Images may be of arbitrary size

The width and height fields describe the number of rows and columns in the image, respectively

The field of view of an image may vary

The fx and fy fields describe the focal length of the image, as a multiple of pixel width and height

The pixels of an image are not necessarily square

The fx and fy fields are allowed to be different (though they are commonly close)

The center of projection is not necessarily the center of the image

The ppx and ppy fields describe the pixel coordinates of the principal point (center of projection)

The image may contain distortion

The model field describes which of several supported distortion models was used to calibrate the image, and the coeffs field provides an array of up to five coefficients describing the distortion model.

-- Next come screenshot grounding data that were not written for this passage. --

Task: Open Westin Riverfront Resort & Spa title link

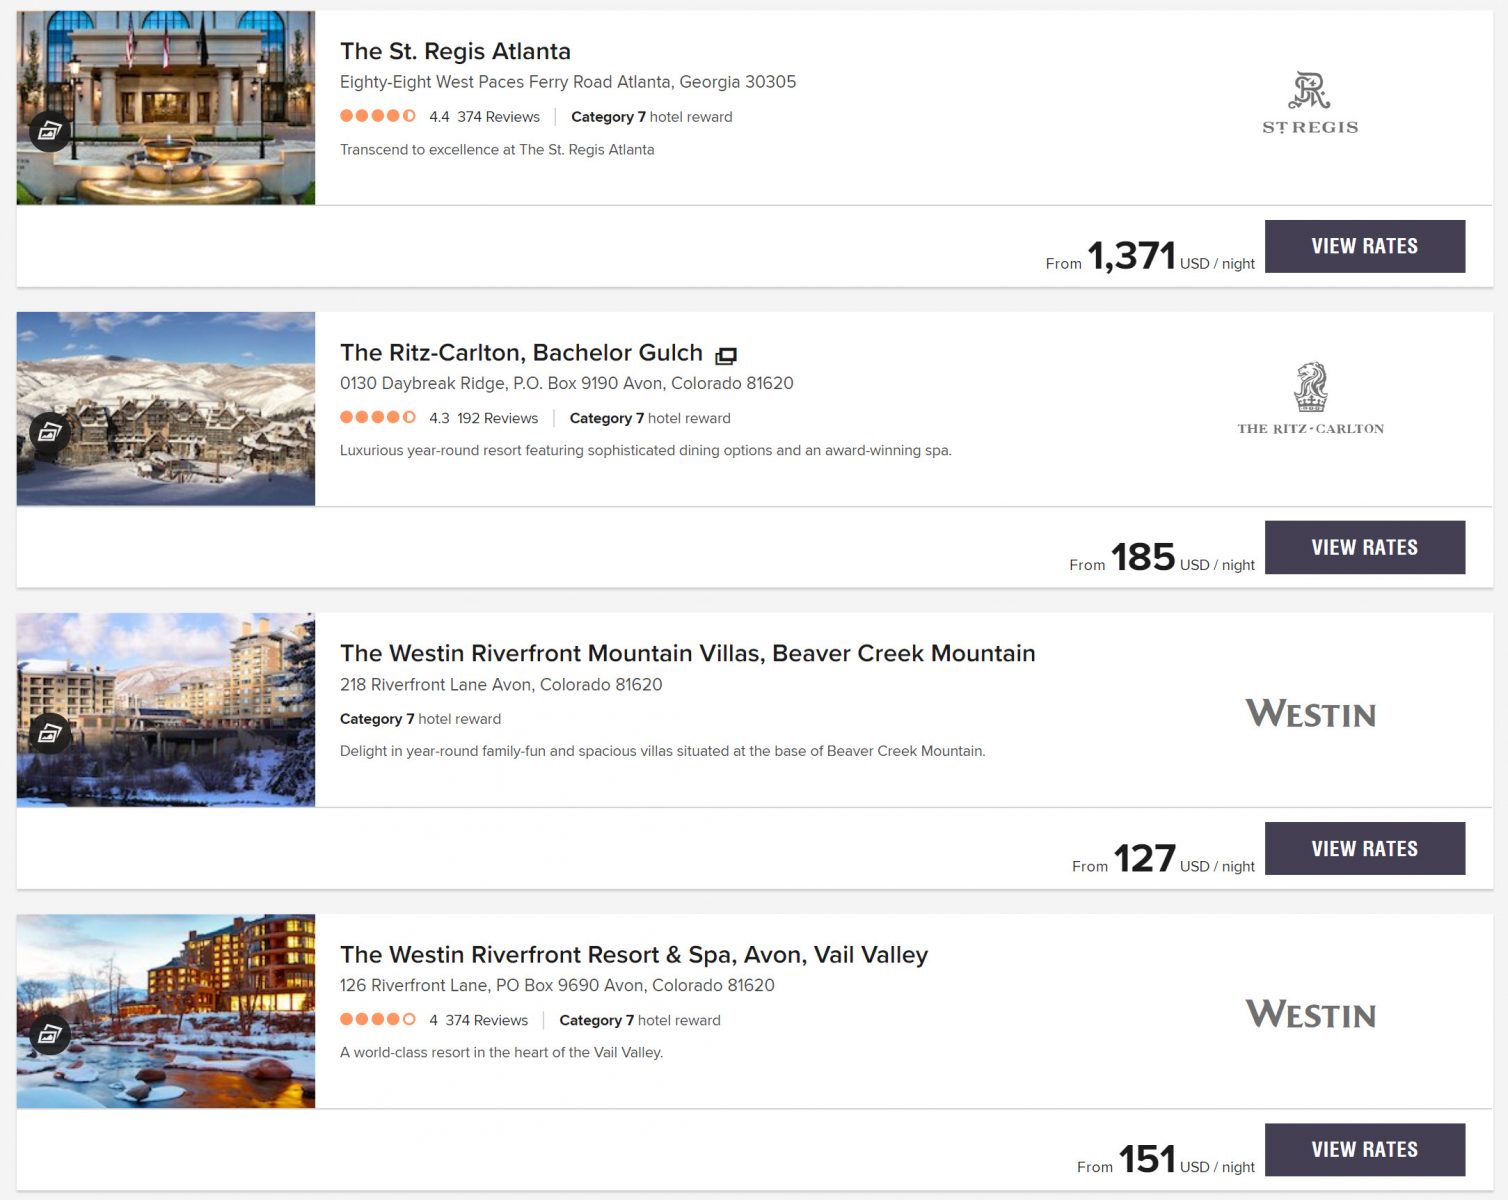Action: pos(634,954)
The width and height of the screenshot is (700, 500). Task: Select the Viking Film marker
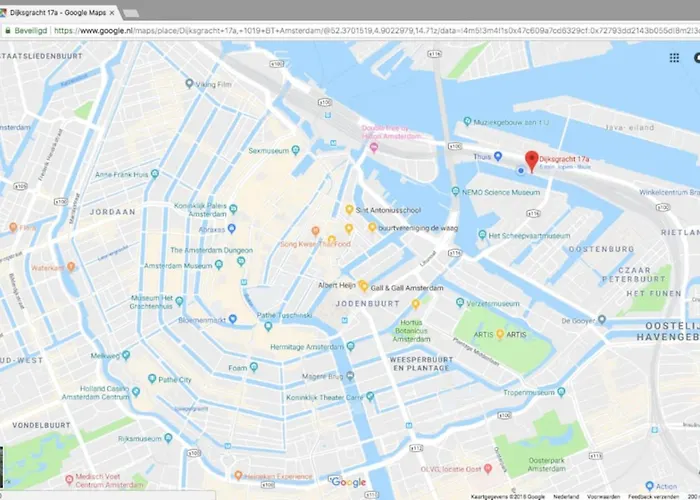[x=189, y=85]
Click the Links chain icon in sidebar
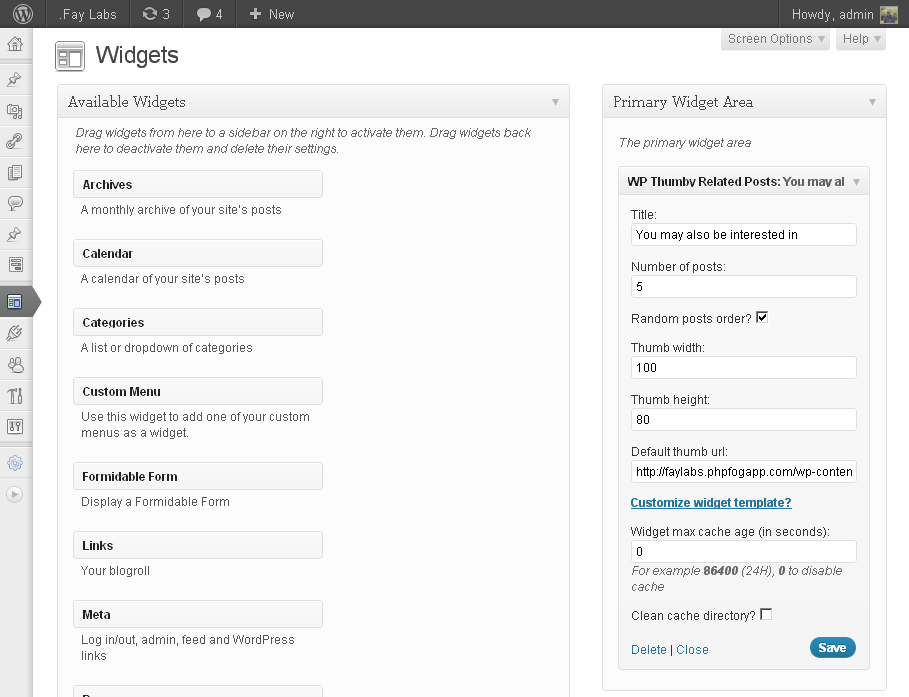This screenshot has height=697, width=909. click(14, 142)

Knowing the intrinsic camera parameters of an images allows you to carry out two fundamental mapping operations.

Projection

Projection takes a point from a stream's 3D coordinate space, and maps it to a 2D pixel location on that stream's images. It is provided by the header-only function rs2_project_point_to_pixel(...).

Deprojection

Deprojection takes a 2D pixel location on a stream's images, as well as a depth, specified in meters, and maps it to a 3D point location within the stream's associated 3D coordinate space. It is provided by the header-only function rs2_deproject_pixel_to_point(...).
Intrinsic parameters can be retrieved from any rs2::video_stream_profile object via a call to get_intrinsics(). (See example here)

Distortion Models

Based on the design of each model of RealSense device, the different streams may be exposed via different distortion models.

None

An image has no distortion, as though produced by an idealized pinhole camera. This is typically the result of some hardware or software algorithm undistorting an image produced by a physical imager, but may simply indicate that the image was derived from some other image or images which were already undistorted. Images with no distortion have closed-form formulas for both projection and deprojection, and can be used with both rs2_project_point_to_pixel(...) and rs2_deproject_pixel_to_point(...).

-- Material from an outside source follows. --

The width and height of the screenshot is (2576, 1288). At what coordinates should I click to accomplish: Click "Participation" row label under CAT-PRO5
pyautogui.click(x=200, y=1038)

Modified Brown-Conrady distortion

An image is distorted, and has been calibrated according to a variation of the Brown-Conrady Distortion model. This model provides a closed-form formula to map from undistorted points to distorted points, while mapping in the other direction requires iteration or lookup tables. Therefore, images with Modified Brown-Conrady Distortion are being undistorted when calling rs2_project_point_to_pixel(...). This model is used by the Intel RealSense D415's color image stream.

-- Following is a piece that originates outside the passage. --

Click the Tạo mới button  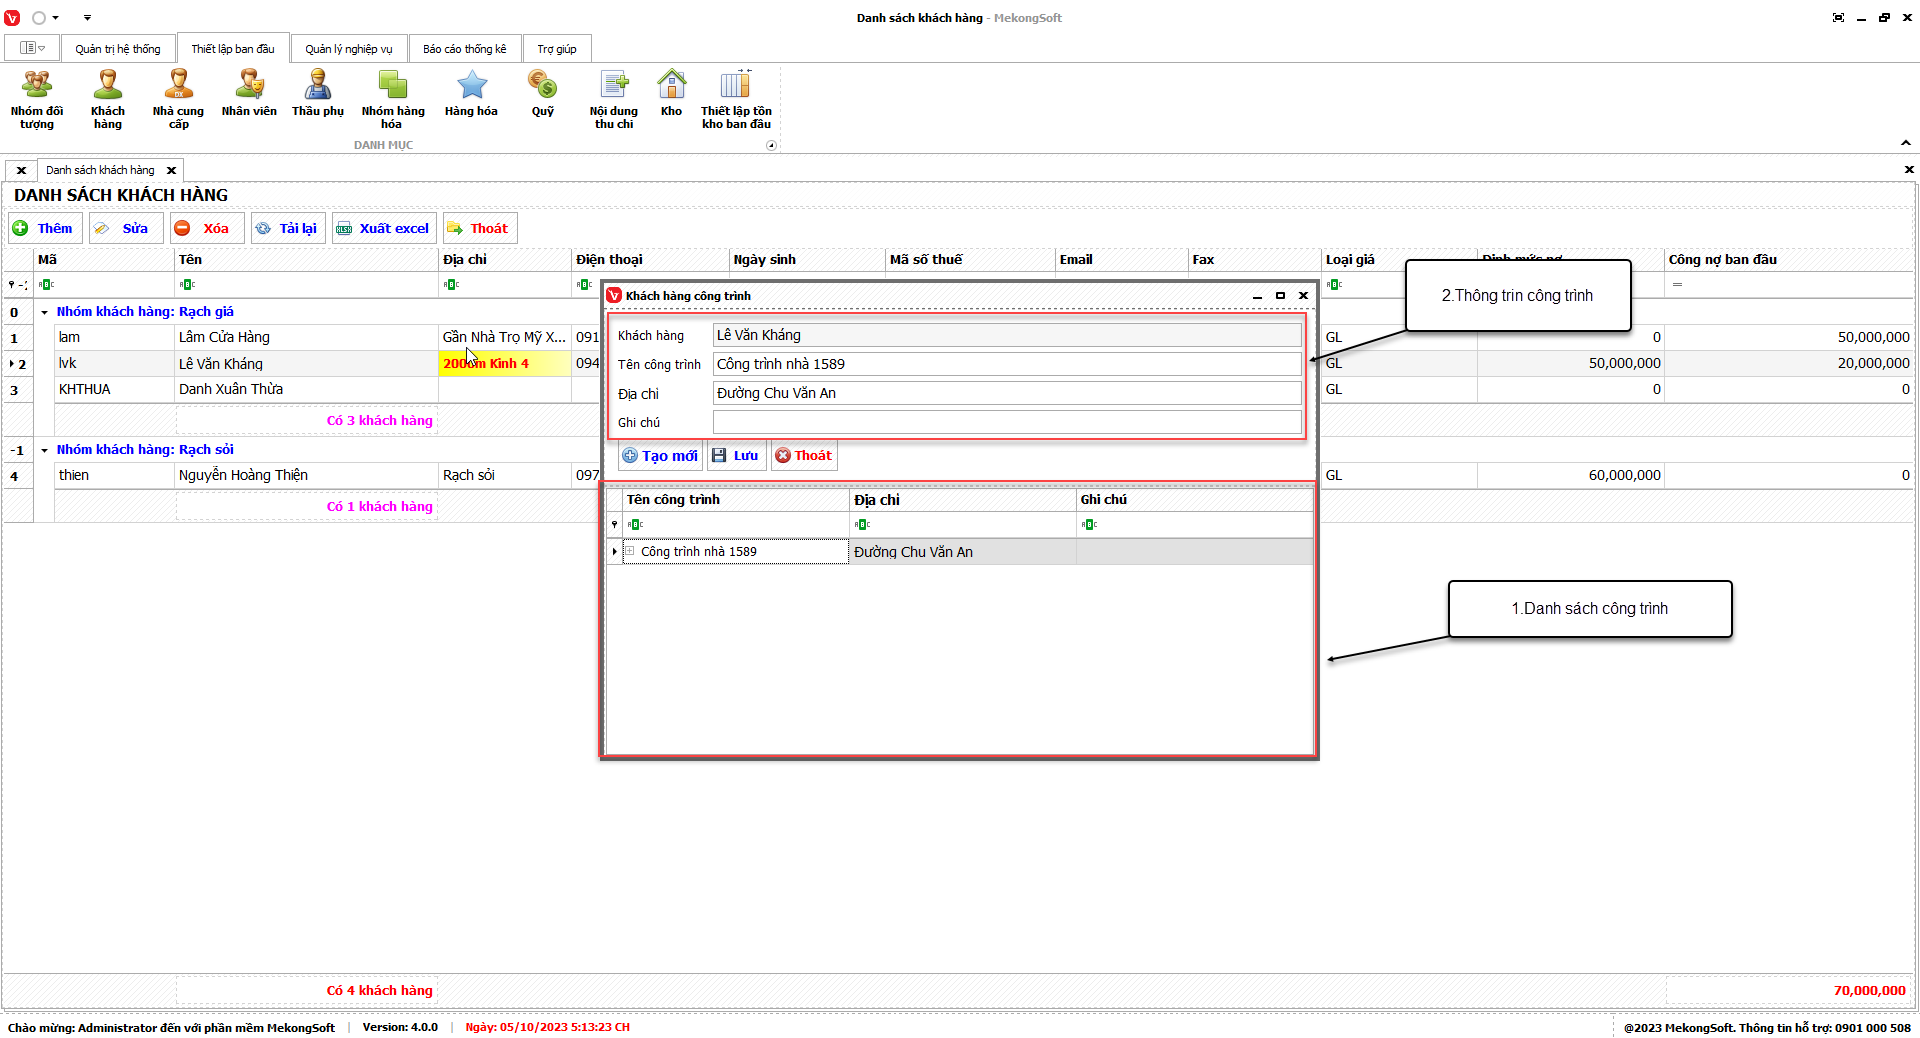click(x=660, y=456)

Inverse Brown-Conrady distortion

An image is distorted, and has been calibrated according to the inverse of the Brown-Conrady Distortion model. This model provides a closed-form formula to map from distorted points to undistored points, while mapping in the other direction requires iteration or lookup tables. Therefore, images with Inverse Brown-Conrady Distortion are being undistorted when calling rs2_deproject_pixel_to_point(...). This model is used by the RealSense SR300's depth and infrared image streams.

Although it is inconvenient that projection and deprojection cannot always be applied to an image, the inconvenience is minimized by the fact that RealSense devices always support deprojection from depth images, and always support projection to color images. Therefore, it is always possible to map a depth image into a set of 3D points (a point cloud), and it is always possible to discover where a 3D object would appear on the color image.

Extrinsic camera parameters

The 3D coordinate systems of each stream may in general be distinct. For instance, it is common for depth to be generated from one or more infrared imagers, while the color stream is provided by a separate color imager. The relationship between the separate 3D coordinate systems of separate streams is described by their extrinsic parameters, contained in the rs2_extrinsics struct. The basic set of assumptions is described below:

Imagers may be in separate locations, but are rigidly mounted on the same physical device.

The translation field contains the 3D translation between the imager's physical positions, specified in meters.

Imagers may be oriented differently, but are rigidly mounted on the same physical device.

The rotation field contains a 3x3 orthonormal rotation matrix between the imager's physical orientations.

All 3D coordinate systems are specified in meters.

There is no need for any sort of scaling in the transformation between two coordinate systems.

All coordinate systems are right handed and have an orthogonal basis.

There is no need for any sort of mirroring/skewing in the transformation between two coordinate systems.

Knowing the extrinsic parameters between two streams allows you to transform points from one coordinate space to another, which can be done by calling rs2_transform_point_to_point(...). This operation is defined as a standard affine transformation using a 3x3 rotation matrix and a 3-component translation vector.

Extrinsic parameters can be retrieved via a call to rs2_get_extrinsics(...) between any two streams which are supported by the device, or using a rs2::stream_profile object via get_extrinsics_to(...) (see example here). One does not need to enable any streams beforehand, the device extrinsics are assumed to be independent of the content of the streams' images and constant for a given device for the lifetime of the program.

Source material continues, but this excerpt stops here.